• **Description of the task**: In the entries that follow, find every line containing "computer" and copy it.
BEGIN Extracted material
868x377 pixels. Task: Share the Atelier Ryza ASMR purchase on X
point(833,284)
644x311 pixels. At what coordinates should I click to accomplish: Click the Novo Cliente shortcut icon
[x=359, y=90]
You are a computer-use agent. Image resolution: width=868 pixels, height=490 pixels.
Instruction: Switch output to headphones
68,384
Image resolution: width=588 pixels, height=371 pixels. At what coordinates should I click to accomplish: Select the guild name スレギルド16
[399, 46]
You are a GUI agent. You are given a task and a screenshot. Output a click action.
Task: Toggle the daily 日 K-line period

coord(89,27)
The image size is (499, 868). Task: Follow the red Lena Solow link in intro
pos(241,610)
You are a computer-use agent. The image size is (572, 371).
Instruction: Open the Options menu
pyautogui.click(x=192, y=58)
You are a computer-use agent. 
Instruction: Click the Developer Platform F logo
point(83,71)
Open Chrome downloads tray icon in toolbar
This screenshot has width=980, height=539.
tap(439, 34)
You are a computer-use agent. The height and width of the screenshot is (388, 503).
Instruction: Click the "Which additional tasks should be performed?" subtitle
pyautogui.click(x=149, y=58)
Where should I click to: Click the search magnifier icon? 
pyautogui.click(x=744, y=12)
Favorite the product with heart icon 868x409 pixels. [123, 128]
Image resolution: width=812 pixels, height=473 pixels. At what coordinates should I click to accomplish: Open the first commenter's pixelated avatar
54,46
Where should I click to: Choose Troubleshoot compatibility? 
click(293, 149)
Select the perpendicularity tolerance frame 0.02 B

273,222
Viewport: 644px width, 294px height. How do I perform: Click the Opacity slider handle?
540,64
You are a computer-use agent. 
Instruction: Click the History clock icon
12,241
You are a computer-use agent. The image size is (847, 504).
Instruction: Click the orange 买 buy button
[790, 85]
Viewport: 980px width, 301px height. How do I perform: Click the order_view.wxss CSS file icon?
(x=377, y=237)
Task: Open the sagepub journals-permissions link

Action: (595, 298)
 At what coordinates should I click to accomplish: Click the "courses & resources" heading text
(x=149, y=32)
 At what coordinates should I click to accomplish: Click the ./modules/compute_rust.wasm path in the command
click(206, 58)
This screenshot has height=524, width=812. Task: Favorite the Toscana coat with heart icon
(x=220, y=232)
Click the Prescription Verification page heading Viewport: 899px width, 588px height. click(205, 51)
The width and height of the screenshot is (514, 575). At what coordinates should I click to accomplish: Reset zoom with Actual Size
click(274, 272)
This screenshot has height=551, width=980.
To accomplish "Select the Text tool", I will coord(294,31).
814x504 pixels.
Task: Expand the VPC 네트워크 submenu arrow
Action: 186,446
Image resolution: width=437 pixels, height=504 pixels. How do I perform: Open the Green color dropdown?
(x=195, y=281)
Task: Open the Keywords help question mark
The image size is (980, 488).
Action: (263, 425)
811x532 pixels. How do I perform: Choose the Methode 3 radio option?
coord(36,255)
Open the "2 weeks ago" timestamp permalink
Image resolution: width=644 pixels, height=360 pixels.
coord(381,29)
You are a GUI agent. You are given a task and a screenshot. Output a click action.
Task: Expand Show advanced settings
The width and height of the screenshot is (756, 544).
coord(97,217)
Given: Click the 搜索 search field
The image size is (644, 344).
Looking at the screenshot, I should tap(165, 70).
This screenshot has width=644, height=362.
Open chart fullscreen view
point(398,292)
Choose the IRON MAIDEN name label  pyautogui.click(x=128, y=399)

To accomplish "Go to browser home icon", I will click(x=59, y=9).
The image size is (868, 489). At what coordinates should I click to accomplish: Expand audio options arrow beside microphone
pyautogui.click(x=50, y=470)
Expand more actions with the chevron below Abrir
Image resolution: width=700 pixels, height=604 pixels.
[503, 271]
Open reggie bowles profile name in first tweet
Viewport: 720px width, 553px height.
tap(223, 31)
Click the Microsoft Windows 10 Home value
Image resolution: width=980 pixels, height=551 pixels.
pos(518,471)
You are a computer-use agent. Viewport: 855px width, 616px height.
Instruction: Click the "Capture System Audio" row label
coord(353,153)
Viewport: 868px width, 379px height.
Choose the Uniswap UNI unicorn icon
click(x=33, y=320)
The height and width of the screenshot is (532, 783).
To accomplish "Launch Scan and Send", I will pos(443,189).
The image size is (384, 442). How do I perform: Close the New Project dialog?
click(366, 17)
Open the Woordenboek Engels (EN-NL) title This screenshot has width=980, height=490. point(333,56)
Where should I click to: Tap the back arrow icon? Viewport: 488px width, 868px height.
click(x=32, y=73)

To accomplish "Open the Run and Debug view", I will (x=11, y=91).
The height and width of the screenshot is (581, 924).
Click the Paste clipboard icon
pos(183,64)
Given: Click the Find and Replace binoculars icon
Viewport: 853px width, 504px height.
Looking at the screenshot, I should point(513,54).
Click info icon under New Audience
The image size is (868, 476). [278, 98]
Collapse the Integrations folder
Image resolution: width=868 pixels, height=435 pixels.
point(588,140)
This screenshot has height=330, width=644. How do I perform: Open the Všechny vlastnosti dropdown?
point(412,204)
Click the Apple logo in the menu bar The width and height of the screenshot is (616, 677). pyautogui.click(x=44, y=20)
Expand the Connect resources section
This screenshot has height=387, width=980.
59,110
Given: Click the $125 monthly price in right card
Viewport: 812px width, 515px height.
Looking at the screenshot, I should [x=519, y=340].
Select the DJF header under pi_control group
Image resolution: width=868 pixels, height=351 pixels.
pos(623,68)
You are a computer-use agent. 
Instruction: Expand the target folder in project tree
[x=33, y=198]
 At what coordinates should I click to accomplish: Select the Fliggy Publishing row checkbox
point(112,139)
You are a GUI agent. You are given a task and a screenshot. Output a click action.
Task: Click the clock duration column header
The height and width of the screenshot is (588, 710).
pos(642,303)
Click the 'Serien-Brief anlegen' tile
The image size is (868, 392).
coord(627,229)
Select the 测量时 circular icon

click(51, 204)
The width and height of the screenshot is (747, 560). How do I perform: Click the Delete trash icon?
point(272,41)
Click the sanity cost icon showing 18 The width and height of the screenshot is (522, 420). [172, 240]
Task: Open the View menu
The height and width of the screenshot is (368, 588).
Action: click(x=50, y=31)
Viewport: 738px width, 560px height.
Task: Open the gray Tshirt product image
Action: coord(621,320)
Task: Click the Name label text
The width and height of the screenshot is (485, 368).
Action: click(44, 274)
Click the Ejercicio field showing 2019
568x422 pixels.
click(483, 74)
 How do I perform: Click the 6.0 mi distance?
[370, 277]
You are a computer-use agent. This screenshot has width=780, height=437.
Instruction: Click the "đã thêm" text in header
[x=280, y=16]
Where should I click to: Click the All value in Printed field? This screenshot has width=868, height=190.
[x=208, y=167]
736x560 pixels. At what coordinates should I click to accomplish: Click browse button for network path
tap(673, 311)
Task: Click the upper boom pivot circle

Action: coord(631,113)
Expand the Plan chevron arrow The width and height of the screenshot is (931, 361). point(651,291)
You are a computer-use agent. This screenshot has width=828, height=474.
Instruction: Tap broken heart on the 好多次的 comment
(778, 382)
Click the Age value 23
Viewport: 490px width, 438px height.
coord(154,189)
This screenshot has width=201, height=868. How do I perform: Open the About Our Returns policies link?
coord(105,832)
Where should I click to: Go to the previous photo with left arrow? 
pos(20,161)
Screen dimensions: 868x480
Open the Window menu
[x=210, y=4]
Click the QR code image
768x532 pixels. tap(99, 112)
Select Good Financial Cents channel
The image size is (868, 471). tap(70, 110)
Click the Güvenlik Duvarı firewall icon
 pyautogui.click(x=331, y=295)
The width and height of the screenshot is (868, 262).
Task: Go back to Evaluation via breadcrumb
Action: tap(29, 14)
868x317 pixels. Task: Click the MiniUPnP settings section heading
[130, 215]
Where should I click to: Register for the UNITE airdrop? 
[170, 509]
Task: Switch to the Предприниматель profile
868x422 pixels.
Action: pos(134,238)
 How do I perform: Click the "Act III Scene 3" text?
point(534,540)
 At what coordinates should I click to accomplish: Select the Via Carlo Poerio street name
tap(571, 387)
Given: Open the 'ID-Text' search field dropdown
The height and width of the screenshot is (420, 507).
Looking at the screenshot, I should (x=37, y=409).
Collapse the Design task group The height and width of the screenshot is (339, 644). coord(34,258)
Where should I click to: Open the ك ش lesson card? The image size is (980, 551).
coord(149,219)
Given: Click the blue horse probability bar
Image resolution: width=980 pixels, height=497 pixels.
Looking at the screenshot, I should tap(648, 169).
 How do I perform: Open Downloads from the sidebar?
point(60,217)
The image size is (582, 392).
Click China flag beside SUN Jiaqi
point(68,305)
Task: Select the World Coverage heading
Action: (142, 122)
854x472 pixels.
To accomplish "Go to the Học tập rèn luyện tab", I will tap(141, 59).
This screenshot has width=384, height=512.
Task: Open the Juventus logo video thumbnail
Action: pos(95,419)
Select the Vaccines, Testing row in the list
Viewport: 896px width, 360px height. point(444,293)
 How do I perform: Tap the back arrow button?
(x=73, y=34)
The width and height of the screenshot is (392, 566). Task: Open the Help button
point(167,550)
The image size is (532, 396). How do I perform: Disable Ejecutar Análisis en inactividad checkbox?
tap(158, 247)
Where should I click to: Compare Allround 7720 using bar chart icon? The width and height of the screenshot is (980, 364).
END Extracted material
• **Answer below**:
You are a computer-use agent. Image resolution: width=868 pixels, height=490 pixels.
You are a computer-use agent. The image size is (572, 371).
You are a computer-use agent. 
You are a computer-use agent. The height and width of the screenshot is (388, 503).
You are a computer-use agent. 
You are a computer-use agent. The image size is (847, 504).
You are a computer-use agent. Viewport: 855px width, 616px height.
You are a computer-use agent. 
You are a computer-use agent. This screenshot has width=780, height=437.
You are a computer-use agent. This screenshot has width=828, height=474.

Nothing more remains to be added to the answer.